Work to do:
Recast the listing below as a JSON list of strings with one string per line. Skip blank lines and leave the pictures out.

The data:

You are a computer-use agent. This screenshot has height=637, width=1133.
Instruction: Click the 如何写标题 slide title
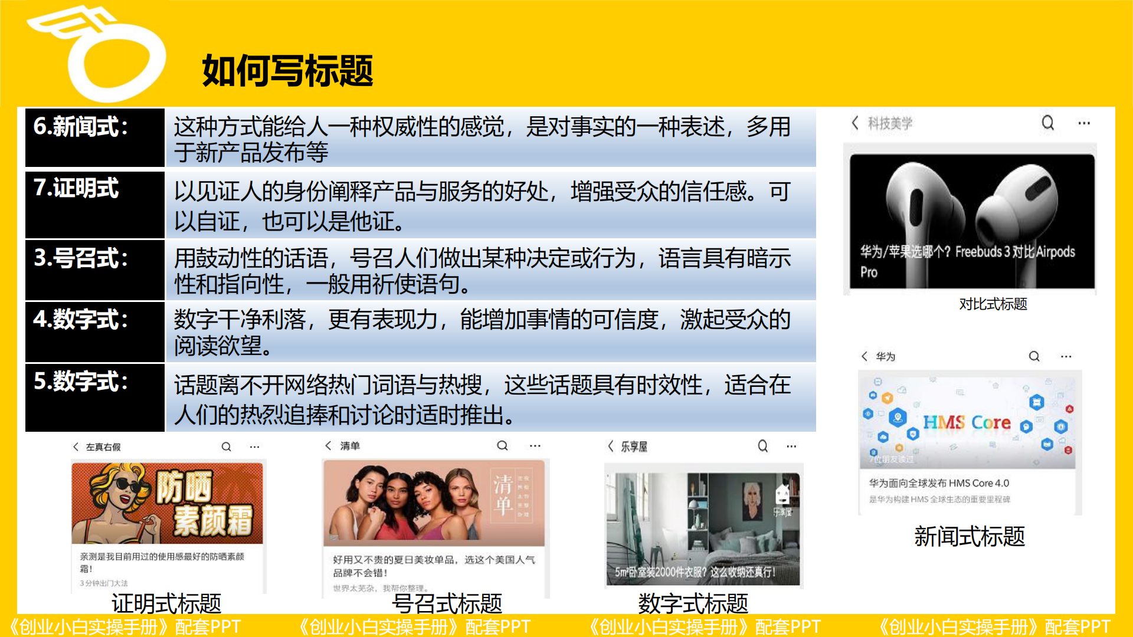[287, 71]
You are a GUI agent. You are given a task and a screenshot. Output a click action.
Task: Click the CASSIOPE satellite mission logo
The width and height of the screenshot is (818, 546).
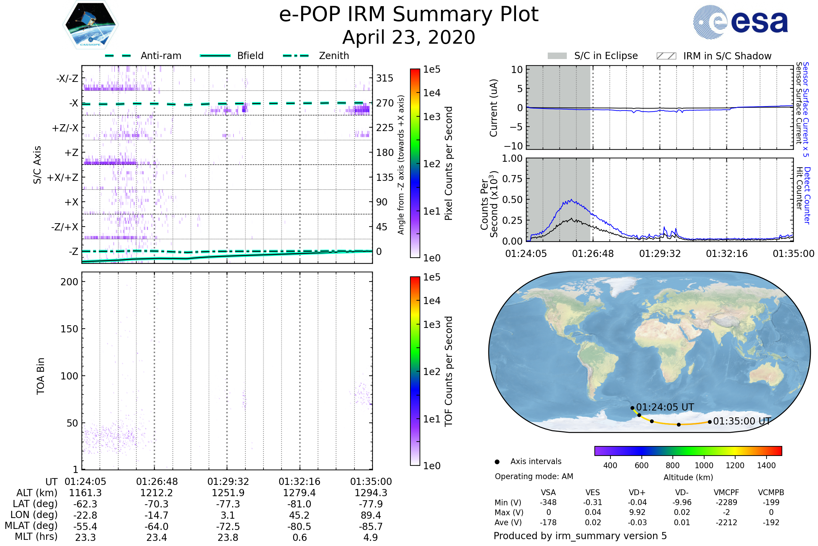(90, 25)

Solution below:
[
  "You are a computer-use agent. This screenshot has height=637, width=1133.",
  "Instruction: Click the 如何写标题 slide title",
  "[287, 71]",
  "You are a GUI agent. You are given a task and a screenshot. Output a click action.",
  "Task: Click the CASSIOPE satellite mission logo",
  "The width and height of the screenshot is (818, 546).",
  "(90, 25)"
]